● **GIVEN EXERCISE**: Copy the passage about Huygens and the academy of sciences word for word, from its first line to its last.

● **EXCERPT TO READ**:

----

As a man to lead the academy of sciences, Huygens was almost the ideal candidate

What they still lacked, however, was a developed social network in which they could pursue this work. Like Dee and della Porta, astronomers such as Johannes Kepler and Tycho Brahe had been dependent on court patronage, and worked in varying degrees of isolation. The kings and emperors who employed them privileged astronomy over other sciences for the historical reason that astronomy was an essential support to the important predictive business of astrology. Other disciplines of physics that we’d recognise today, such as mechanics, hydraulics and ballistics, were supported as applied sciences, and were the province of the engineers of fortifications, drainage schemes and weaponry. Mathematics, too, was regarded as a lowly technical discipline, merely the handmaiden of these more useful arts.

This was all to change in the space of a few years around 1660. On his first visit to Paris, already famous for his work on Saturn, Christiaan Huygens had found himself fêted in the intellectual salons for which the city was famous. Even when he returned to The Hague, his French friends continued to spread news of his scientific breakthroughs at these meetings, and when he reappeared in the city, briefly in 1660, and then to settle there in 1663, Christiaan immersed himself in these circles. But although the salon that he principally attended had resolved to steer its discussions towards things that could be established as fact and of practical benefit, he still found himself obliged ‘to listen to the prattle of pedants for hours on end on subjects of nullity’.

----

● **INFORMATION PROVIDED**:
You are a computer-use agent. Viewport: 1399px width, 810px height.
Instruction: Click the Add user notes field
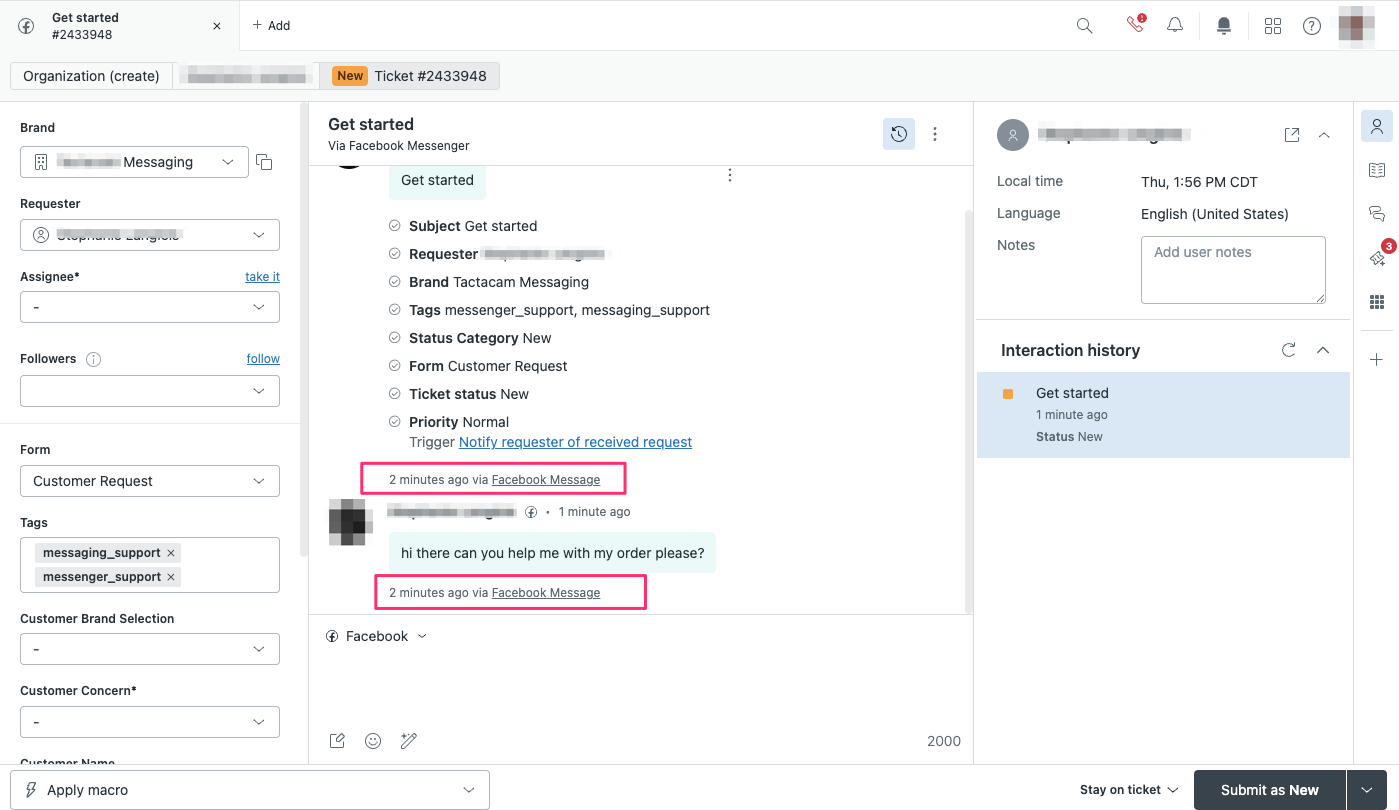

----

● **THE ANSWER**:
As a man to lead the academy of sciences, Huygens was almost the ideal candidate

What they still lacked, however, was a developed social network in which they could pursue this work. Like Dee and della Porta, astronomers such as Johannes Kepler and Tycho Brahe had been dependent on court patronage, and worked in varying degrees of isolation. The kings and emperors who employed them privileged astronomy over other sciences for the historical reason that astronomy was an essential support to the important predictive business of astrology. Other disciplines of physics that we’d recognise today, such as mechanics, hydraulics and ballistics, were supported as applied sciences, and were the province of the engineers of fortifications, drainage schemes and weaponry. Mathematics, too, was regarded as a lowly technical discipline, merely the handmaiden of these more useful arts.

This was all to change in the space of a few years around 1660. On his first visit to Paris, already famous for his work on Saturn, Christiaan Huygens had found himself fêted in the intellectual salons for which the city was famous. Even when he returned to The Hague, his French friends continued to spread news of his scientific breakthroughs at these meetings, and when he reappeared in the city, briefly in 1660, and then to settle there in 1663, Christiaan immersed himself in these circles. But although the salon that he principally attended had resolved to steer its discussions towards things that could be established as fact and of practical benefit, he still found himself obliged ‘to listen to the prattle of pedants for hours on end on subjects of nullity’.